### PROVIDED MATERIAL:

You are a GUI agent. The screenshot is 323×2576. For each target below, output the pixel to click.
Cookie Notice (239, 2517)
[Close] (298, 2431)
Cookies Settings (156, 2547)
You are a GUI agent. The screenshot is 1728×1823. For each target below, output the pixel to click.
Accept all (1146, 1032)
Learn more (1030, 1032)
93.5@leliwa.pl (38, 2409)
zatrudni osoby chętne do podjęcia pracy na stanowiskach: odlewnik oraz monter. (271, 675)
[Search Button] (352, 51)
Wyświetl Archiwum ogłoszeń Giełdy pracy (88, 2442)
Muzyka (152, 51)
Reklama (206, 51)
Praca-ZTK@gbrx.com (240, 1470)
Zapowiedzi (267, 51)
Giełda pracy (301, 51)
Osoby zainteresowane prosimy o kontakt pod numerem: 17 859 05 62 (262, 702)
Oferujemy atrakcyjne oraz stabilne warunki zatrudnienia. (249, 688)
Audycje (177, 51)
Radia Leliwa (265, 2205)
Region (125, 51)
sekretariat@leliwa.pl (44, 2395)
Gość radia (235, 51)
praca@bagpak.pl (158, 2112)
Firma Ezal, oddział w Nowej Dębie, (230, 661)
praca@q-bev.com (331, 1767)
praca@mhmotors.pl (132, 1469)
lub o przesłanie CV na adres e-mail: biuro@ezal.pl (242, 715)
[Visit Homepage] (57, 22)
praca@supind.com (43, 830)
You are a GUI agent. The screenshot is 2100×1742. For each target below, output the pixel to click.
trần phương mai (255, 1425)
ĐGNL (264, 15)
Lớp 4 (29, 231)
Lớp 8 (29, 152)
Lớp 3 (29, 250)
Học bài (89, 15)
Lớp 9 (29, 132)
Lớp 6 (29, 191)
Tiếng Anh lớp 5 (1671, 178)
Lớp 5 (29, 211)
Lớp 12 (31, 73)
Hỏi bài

### WRITTEN EXERCISE:
Copy the records from the line with "Reklama (206, 51)" to the line with "praca@bagpak.pl (158, 2112)", including both of those lines.

### TASK OUTPUT:
Reklama (206, 51)
Praca-ZTK@gbrx.com (240, 1470)
Zapowiedzi (267, 51)
Giełda pracy (301, 51)
Osoby zainteresowane prosimy o kontakt pod numerem: 17 859 05 62 (262, 702)
Oferujemy atrakcyjne oraz stabilne warunki zatrudnienia. (249, 688)
Audycje (177, 51)
Radia Leliwa (265, 2205)
Region (125, 51)
sekretariat@leliwa.pl (44, 2395)
Gość radia (235, 51)
praca@bagpak.pl (158, 2112)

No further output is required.